### ACTIVITY
As the output, give exactly the lines that run from the one with "Given: Click the toggle switch grey track" through the end of the records below, and omit pictures.

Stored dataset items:
■ ■ ■ ■ ■

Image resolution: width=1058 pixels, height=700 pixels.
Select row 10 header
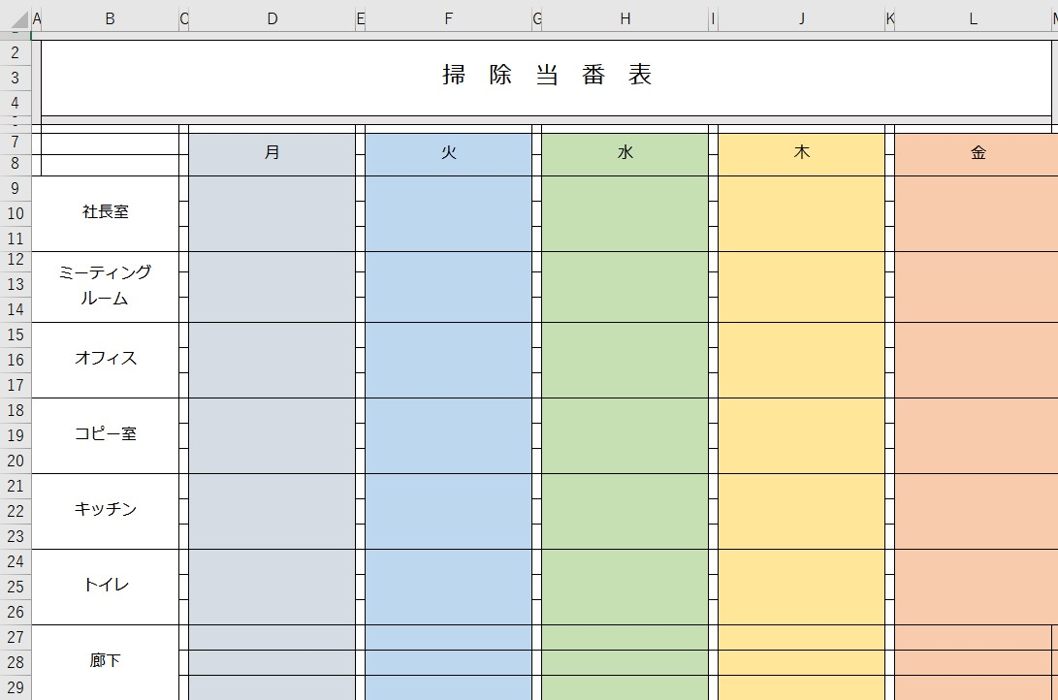point(16,213)
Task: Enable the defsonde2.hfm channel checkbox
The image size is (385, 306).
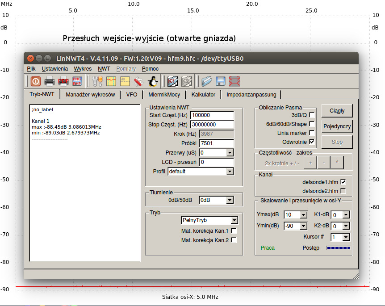Action: [343, 191]
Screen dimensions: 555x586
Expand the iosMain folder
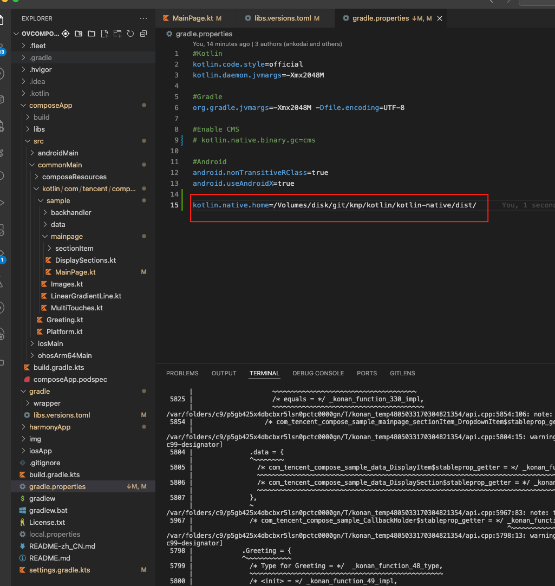coord(50,343)
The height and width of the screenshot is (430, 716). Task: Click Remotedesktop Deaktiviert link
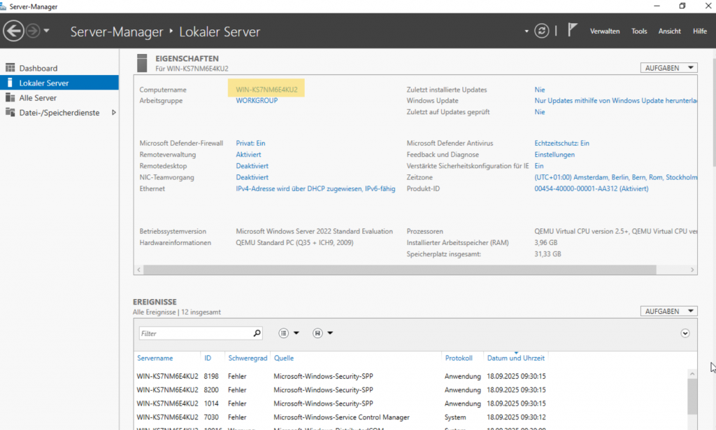[x=252, y=166]
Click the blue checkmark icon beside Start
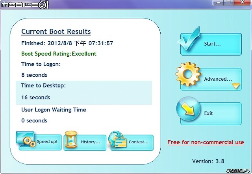The width and height of the screenshot is (252, 174). pyautogui.click(x=191, y=43)

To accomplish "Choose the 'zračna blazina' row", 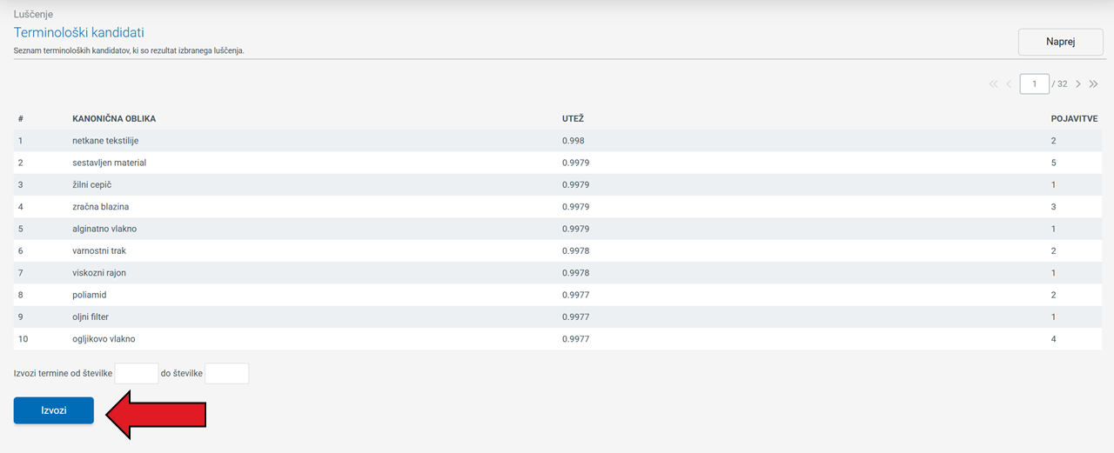I will (x=100, y=207).
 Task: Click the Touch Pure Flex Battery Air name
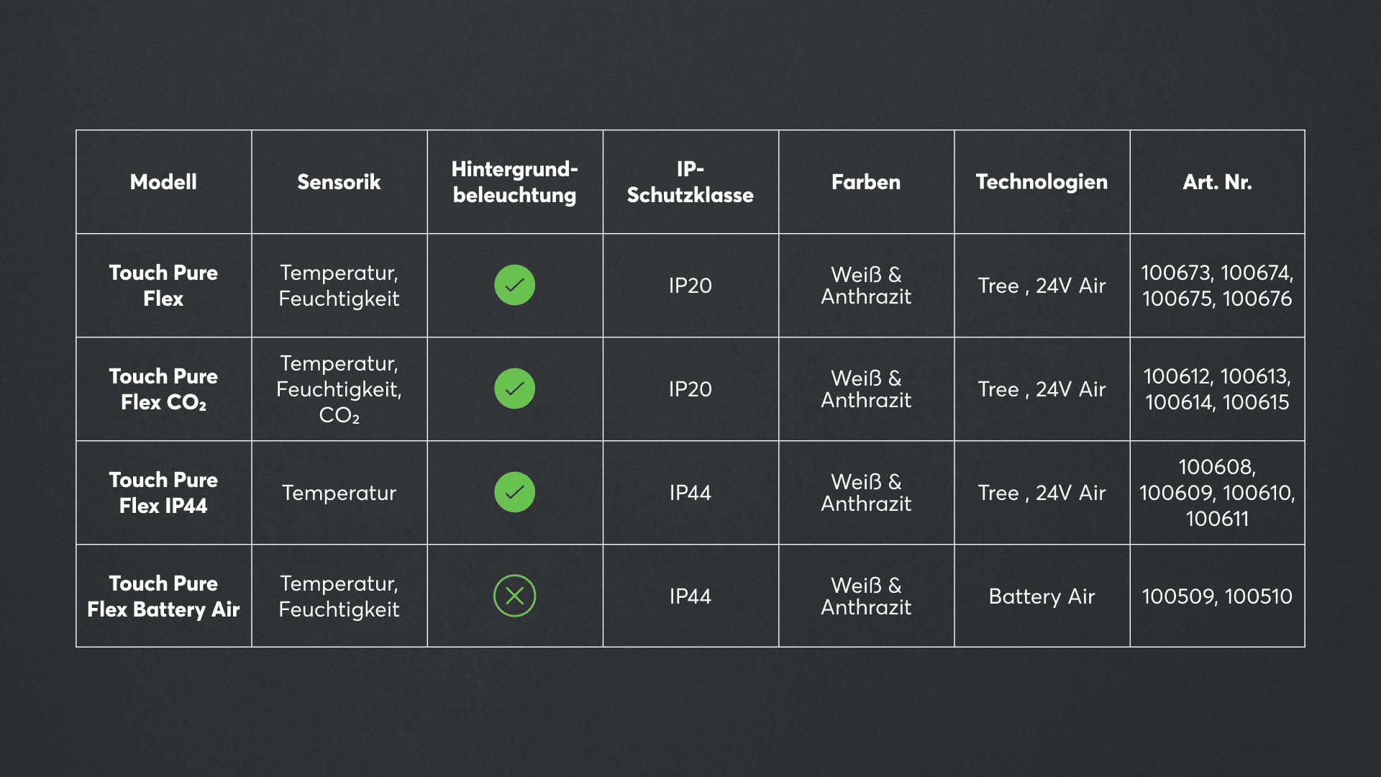pyautogui.click(x=163, y=596)
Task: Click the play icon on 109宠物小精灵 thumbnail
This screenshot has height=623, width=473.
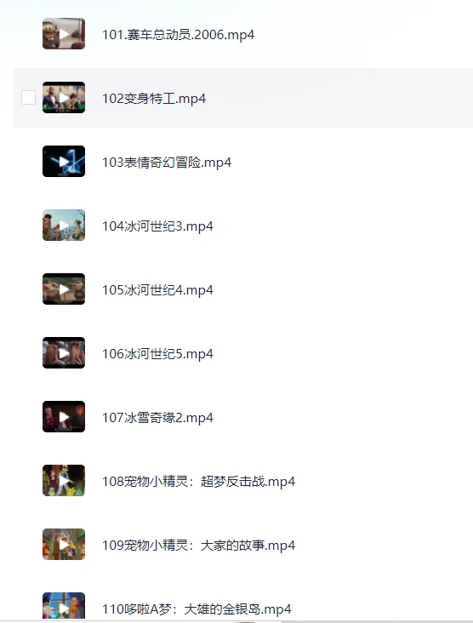Action: click(x=64, y=545)
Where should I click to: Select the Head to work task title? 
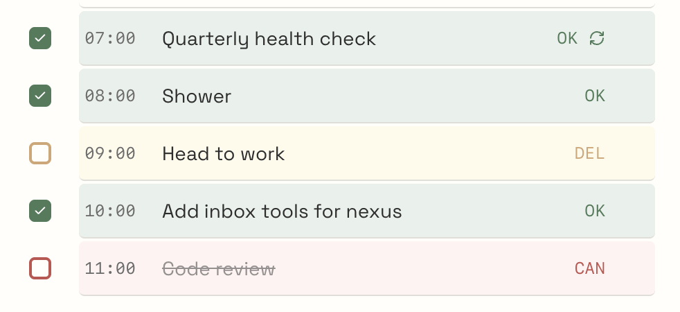point(223,153)
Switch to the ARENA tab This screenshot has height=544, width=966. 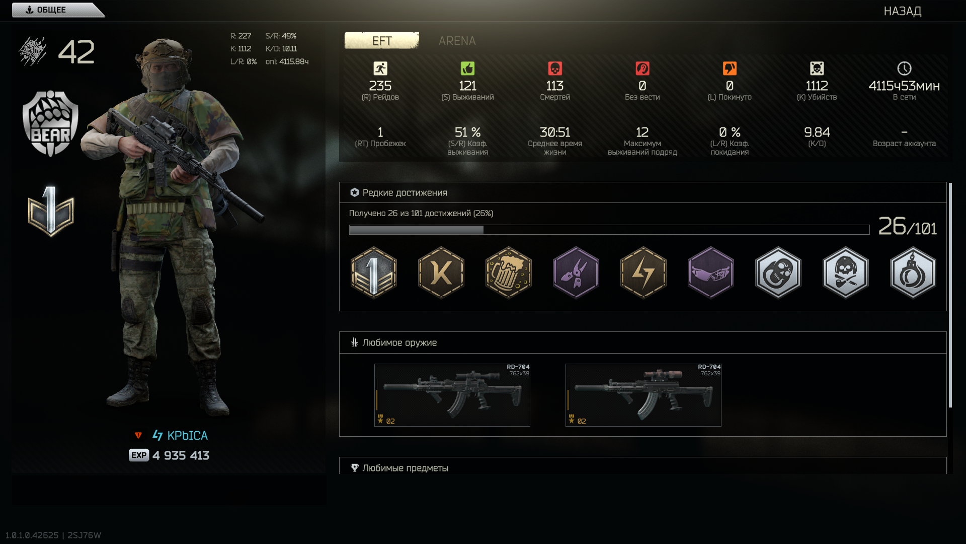pyautogui.click(x=457, y=41)
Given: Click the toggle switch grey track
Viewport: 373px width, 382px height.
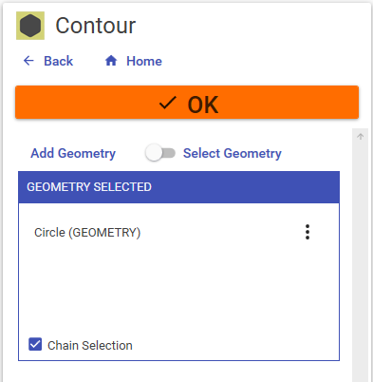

■ ■ ■ ■ ■

### YOUR RESPONSE
Given: Click the toggle switch grey track
Viewport: 373px width, 382px height.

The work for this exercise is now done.